ART. 24) RIUNIONI IN VIDEO-CONFERENZA
Tutti gli organi possono riunirsi in videoconferenza rispettando il metodo collegiale, la buona fede e la parità di trattamento. È necessario: verificare identità, permettere al segretario di percepire gli eventi, permettere a tutti di partecipare e votare simultaneamente, e indicare i luoghi di collegamento nell'avviso. La riunione si considera svolta nel luogo del Presidente. Se il collegamento si interrompe, le decisioni prese fin allora rimangono valide.
PATRIMONIO E RISORSE ECONOMICHE
ART. 25) Il patrimonio è indivisibile e destinato esclusivamente alle finalità civiche, solidaristiche e di utilità sociale. Comprende beni mobili e immobili, fondi di riserva eccedenza, quote associative, contributi privati, lasciti, contributi pubblici (UE, Stato, enti), rendite, rimborsi, proventi di cessioni, iniziative promozionali, raccolte fondi.
ART. 26) INTRASMISSIBILITÀ QUOTA ASSOCIATIVA Le somme versate per la tessera e le quote sono vincolate al sostegno dell'Associazione e non costituiscono titolo di proprietà, non sono rimborsabili e non sono trasmissibili.
SCRITTURE CONTABILI E BILANCIO
ART. 27) Libro degli associati, registro dei volontari, libri delle adunanze (assemblea, consiglio, altri organi). Gli associati hanno diritto di consultare i libri su richiesta motivata con preavviso di 15 giorni.

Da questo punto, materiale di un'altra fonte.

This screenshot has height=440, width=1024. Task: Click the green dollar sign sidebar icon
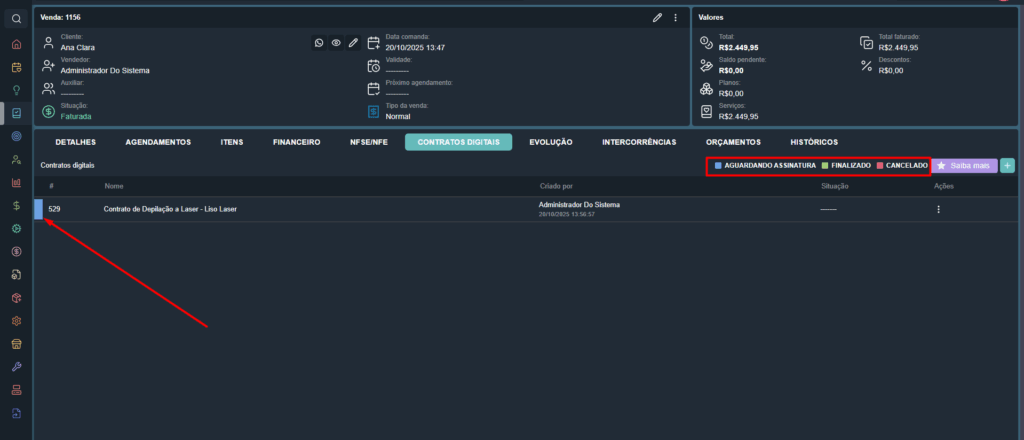(16, 205)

ART. 28) IL BILANCIO L'esercizio va dal 1° gennaio al 31 dicembre. Il Consiglio approva il bilancio entro il 31 marzo dell'anno successivo; l'Assemblea ordinaria entro 120 giorni dalla chiusura. Include stato patrimoniale, rendiconto gestionale, relazione di missione. Se i ricavi sono sotto i 300.000€ può essere redatto in rendiconto per cassa. Bilancio depositato nel RUNTS. In presenza dei requisiti di legge o facoltativamente, si elabora anche il bilancio sociale.

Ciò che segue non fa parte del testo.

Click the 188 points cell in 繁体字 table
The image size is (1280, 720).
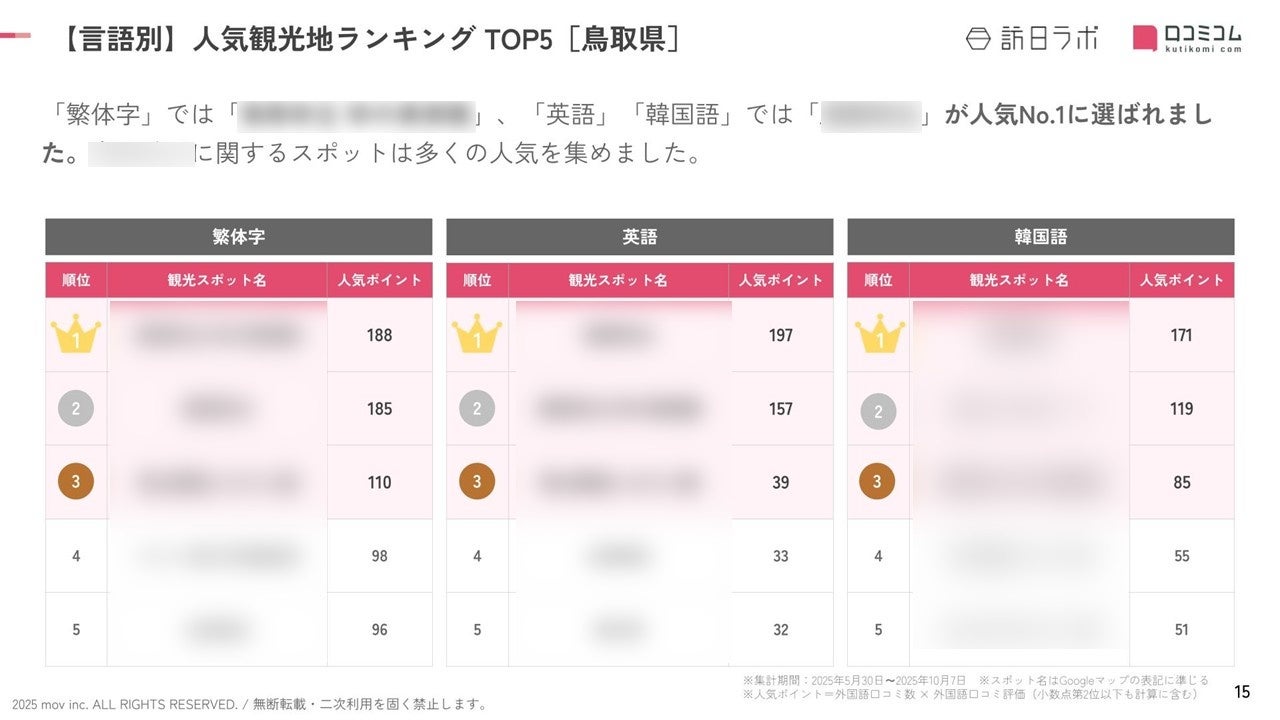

ART. 29) RENDICONTO RACCOLTA FONDI OCCASIONALE Per ogni campagna occasionale si redige un rendiconto separato entro 4 mesi dalla chiusura dell'esercizio, da depositare nel RUNTS.

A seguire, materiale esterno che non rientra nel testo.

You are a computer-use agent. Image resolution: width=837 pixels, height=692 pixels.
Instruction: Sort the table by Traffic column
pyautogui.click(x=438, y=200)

SCIoglimento E DEVOLUZIONE
ART. 30) Lo scioglimento è deliberato dall'Assemblea con il voto favorevole di almeno 3/4 degli associati.
ART. 31) I liquidatori sono nominati dall'Assemblea. Il patrimonio residuo è devoluto, salvo diversa disposizione di legge, ad altri ETS previa acquisizione del parere dell'Ufficio RUNTS.
DISPOSIZIONI FINALI
ART. 32) Per tutto quanto non espressamente previsto, si fa riferimento al Codice del Terzo Settore e alla normativa vigente sulle APS.